Commodity-Related Currencies Hammered as Risk-Off Returns
(Bloomberg) -- Four commodity-linked currencies tumbled at least 1% as oil and copper slid on worry that a deadly virus will hobble global economic growth.
Chile’s peso, the Russian ruble, Colombia’s peso and the South African rand led losses as a rebound in appetite for risky assets proved short-lived. The Australian dollar also slipped to a decade low against the greenback.
The Federal Reserve Board said the outbreak presents a risk to the economic outlook for the U.S. and warned of its impact on global markets as luxury retailer Burberry Group Plc and Apple Inc.’s iPhone maker Foxconn reported disruptions to their business tied to the illness.
Emerging-market currencies held losses even after the U.S. reported stronger-than-expected hiring numbers, a sign of economic strength that had been expected to offset woes about a China slowdown. JP Morgan’s index of emerging currencies plunged to its lowest in at least a decade of record-keeping, and MSCI Inc.’s gauge posted its biggest loss since August.
“With global growth momentum being weighed down by clear disruptions in trade, manufacturing, and broader economic activity, the commodity exporters have been disproportionately hurt,” said Phoenix Kalen, a strategist at Societe General SA in London.
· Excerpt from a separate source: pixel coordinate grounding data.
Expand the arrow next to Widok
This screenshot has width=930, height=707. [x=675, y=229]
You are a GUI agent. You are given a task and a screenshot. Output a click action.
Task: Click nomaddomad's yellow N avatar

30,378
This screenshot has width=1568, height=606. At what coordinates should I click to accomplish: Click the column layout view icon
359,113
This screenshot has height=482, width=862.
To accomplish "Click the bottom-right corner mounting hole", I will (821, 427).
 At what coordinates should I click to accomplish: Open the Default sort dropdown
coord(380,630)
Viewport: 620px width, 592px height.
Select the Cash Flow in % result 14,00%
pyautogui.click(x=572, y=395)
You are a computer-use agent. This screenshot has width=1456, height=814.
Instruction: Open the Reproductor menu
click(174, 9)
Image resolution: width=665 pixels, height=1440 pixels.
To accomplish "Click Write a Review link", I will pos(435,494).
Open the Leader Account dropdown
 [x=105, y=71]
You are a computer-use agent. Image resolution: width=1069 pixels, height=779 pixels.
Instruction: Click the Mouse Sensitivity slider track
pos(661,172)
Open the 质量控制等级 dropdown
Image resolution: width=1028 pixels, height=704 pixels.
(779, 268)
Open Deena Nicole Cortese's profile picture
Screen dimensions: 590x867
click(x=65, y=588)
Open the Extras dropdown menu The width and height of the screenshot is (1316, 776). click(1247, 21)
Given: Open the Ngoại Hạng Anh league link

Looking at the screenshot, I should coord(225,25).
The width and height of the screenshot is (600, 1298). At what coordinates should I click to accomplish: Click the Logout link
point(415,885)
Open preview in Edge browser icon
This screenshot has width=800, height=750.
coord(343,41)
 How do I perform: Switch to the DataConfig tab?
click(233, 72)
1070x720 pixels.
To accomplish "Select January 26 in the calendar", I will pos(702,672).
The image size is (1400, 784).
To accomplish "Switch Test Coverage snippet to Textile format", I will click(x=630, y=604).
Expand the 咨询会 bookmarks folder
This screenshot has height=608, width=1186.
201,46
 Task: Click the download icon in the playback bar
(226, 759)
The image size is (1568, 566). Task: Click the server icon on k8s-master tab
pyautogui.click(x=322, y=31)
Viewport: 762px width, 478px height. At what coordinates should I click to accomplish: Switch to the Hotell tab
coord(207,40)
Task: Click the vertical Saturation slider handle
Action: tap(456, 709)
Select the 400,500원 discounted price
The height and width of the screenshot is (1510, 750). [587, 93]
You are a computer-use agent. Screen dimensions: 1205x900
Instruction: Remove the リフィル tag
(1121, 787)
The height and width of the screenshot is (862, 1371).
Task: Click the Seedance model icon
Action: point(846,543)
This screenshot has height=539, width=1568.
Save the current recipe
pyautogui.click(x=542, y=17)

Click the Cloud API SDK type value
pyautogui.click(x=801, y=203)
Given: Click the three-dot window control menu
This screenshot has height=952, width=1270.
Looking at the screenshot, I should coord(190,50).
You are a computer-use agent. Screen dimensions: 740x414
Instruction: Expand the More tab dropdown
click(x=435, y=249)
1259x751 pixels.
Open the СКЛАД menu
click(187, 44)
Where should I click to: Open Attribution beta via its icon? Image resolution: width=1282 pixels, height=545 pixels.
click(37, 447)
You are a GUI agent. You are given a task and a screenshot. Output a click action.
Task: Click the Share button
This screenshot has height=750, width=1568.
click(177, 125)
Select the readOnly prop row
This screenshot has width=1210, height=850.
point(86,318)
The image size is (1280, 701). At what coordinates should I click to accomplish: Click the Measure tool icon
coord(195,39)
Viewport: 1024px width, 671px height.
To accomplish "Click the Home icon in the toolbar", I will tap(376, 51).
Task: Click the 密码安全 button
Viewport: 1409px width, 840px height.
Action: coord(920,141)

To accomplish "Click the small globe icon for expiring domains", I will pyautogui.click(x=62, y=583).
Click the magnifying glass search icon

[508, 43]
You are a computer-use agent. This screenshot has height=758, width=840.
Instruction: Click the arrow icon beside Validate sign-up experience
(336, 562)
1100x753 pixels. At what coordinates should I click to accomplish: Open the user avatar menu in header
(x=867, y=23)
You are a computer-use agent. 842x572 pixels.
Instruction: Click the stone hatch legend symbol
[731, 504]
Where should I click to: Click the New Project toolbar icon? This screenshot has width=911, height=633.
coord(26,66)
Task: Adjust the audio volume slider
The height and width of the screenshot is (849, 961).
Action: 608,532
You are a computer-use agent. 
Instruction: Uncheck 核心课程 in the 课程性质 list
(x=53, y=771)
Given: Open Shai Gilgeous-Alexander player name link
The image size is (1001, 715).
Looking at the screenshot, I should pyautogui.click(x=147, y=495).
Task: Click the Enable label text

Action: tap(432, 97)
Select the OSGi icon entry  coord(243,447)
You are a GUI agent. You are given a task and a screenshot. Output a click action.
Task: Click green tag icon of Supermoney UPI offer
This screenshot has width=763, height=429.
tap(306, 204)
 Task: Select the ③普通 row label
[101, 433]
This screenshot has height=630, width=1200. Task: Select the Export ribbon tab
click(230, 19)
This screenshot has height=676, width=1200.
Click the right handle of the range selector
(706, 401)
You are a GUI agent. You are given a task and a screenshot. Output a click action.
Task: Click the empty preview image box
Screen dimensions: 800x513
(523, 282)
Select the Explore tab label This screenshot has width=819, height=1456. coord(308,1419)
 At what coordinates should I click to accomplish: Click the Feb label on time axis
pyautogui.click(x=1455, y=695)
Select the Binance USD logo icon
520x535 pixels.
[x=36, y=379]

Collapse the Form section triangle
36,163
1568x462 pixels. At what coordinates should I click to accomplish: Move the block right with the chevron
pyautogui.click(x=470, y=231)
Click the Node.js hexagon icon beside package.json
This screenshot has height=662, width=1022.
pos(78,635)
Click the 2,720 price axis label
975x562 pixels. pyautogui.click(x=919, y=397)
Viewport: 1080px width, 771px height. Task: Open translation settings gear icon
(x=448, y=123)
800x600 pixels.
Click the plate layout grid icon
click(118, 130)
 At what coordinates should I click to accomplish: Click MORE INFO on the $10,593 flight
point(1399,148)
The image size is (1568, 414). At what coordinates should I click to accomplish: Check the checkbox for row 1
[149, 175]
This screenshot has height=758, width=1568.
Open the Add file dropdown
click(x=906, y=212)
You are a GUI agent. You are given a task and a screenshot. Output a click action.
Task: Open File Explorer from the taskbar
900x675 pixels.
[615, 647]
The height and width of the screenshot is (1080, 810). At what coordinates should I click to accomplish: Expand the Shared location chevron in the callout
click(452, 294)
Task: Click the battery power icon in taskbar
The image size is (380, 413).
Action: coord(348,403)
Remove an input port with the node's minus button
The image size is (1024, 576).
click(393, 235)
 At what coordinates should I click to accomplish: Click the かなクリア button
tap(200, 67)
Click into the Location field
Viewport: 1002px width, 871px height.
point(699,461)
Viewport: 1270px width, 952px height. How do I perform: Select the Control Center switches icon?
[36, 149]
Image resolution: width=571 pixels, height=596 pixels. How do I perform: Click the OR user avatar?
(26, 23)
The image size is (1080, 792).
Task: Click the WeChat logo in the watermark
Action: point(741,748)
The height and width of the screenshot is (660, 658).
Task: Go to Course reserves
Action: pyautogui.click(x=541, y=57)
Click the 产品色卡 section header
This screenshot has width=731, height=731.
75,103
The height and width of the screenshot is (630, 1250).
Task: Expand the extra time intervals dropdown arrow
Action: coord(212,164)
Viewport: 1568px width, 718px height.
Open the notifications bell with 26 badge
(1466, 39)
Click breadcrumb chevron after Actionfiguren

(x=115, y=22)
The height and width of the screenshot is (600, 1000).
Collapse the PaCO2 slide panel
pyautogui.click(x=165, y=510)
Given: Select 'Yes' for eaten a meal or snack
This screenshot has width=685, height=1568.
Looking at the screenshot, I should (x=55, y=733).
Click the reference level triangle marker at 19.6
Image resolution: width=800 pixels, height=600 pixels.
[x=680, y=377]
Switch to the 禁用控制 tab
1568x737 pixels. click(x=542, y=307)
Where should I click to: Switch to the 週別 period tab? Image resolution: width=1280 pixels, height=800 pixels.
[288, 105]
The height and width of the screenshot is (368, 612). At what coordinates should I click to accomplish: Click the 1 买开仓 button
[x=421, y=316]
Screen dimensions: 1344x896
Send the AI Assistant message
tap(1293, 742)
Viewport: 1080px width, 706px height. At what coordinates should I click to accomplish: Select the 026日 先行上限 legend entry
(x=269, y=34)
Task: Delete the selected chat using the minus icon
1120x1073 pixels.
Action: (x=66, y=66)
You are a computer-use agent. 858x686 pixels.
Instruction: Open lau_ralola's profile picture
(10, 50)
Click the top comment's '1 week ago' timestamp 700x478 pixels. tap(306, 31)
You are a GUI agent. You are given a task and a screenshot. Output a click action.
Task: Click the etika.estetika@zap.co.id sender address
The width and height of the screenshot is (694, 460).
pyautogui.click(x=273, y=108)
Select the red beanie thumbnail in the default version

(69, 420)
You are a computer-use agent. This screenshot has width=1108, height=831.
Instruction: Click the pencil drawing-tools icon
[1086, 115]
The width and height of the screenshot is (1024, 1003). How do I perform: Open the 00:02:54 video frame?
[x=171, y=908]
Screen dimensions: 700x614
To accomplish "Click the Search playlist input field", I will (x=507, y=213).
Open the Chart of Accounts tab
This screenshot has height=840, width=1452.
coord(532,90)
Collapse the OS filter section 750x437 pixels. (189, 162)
The Russian central bank’s dovish tone helped push down the ruble slide, while in South Africa, traders are cautious ahead of a budget announcement, she said.
Confirmed cases worldwide passed 31,400 after jumping by more than 3,000 in one day, while the death toll reached 638. Singapore boosted its disease response to the second-highest level, the same as during the SARS epidemic.
“People are concerned that we wiped out coronavirus related losses too quickly when the reality is that we haven’t seen the end of the impact,” said Christian Lawrence, a New York-based strategist at Rabobank.